第99話
「清水君。今日はありがとう」
「え?」
「こんなに楽しい夜は、生まれて初めてだよ」
そう言ってから、智之はいつもの屈託のないニコニコ顔で俺を見た。
訳が分からなかった。
だって、何も特別な事はしていない。智之と父親との三人で、冷やしそうめんを一緒に食べただけだ。そして、マンガやゲームやテレビもおざなりにして、ぼんやりと過ごしているだけだ。
だが、智之は俺とそんな時間を過ごせる事が何よりも嬉しいと言ってから、さらに言葉を続けた。

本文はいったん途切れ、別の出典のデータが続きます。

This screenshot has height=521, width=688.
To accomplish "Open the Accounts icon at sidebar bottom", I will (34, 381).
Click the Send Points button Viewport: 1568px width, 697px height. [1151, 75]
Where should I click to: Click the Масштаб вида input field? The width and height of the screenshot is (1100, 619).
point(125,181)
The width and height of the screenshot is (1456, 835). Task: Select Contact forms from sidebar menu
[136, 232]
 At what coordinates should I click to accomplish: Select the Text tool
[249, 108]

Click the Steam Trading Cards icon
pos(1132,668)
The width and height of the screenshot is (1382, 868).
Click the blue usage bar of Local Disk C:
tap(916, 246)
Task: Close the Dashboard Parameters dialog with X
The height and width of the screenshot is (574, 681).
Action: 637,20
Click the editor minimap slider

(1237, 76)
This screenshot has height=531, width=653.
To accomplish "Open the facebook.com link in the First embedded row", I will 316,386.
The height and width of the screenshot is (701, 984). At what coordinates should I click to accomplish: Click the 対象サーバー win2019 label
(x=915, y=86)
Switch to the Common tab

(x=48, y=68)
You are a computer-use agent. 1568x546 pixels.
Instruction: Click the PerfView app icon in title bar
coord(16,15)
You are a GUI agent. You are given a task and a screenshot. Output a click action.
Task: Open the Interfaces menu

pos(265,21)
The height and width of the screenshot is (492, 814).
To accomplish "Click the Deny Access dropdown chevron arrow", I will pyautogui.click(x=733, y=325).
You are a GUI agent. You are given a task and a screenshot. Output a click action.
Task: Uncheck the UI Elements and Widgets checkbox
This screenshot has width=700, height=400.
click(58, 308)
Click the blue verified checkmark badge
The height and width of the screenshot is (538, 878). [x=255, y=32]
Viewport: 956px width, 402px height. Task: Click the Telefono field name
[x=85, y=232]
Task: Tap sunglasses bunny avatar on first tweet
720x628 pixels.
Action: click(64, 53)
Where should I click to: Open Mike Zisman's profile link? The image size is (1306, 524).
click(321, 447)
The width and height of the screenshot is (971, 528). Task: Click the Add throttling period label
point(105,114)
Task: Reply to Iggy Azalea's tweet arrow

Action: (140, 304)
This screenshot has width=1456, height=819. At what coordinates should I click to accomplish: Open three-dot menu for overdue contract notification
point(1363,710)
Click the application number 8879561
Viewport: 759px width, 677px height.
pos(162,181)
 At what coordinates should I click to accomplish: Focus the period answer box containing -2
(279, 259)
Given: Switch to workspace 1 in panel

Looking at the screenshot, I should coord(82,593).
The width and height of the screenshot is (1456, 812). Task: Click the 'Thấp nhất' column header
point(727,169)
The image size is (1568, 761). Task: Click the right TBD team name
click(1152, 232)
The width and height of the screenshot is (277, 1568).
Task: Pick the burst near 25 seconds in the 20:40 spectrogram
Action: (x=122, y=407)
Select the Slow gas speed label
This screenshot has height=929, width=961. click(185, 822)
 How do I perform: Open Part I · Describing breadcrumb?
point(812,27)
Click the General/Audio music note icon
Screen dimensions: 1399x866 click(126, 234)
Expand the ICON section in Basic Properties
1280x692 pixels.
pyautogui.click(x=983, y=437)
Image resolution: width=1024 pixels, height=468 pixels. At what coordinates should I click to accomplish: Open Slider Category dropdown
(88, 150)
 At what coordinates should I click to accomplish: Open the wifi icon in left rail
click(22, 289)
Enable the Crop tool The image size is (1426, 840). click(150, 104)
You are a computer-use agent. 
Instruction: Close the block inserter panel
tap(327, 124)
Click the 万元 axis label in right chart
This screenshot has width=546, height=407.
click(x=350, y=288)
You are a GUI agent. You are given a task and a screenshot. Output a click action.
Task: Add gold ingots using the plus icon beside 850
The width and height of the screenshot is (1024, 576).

「今まではずっと一人であれこれとこなしてきたから、それが楽しいとか感じた事なかったんだよ」
「そうだろうな、器用貧乏な奴」
「アハハ、それ言われると痛いなぁ」
「そんな事も、あの親父さんに話してきたのか?」
「えっ…うん、まあ」
俺が何となく聞いたその質問に、智之はちょっと戸惑いの表情を見せたものの、すぐに首を縦に振って肯定した。
「だからって、寂しいとか言った事はないよ。心配させたくなかったし、実際そんなふうにも思った事ないし」
「ふうん」
「あ、でも」
「でも…何だよ?」
「今は寂しくなる条件ができちゃってる。それを失うのはとても寂しいかもね」
そう言って、智之は俺をじっと見た。俺は逆にそれが耐えきれなくて目を逸らすと「もう寝ようぜ」なんて言っていた。
智之の素直さが、俺にはとても痛くて眩しかった…。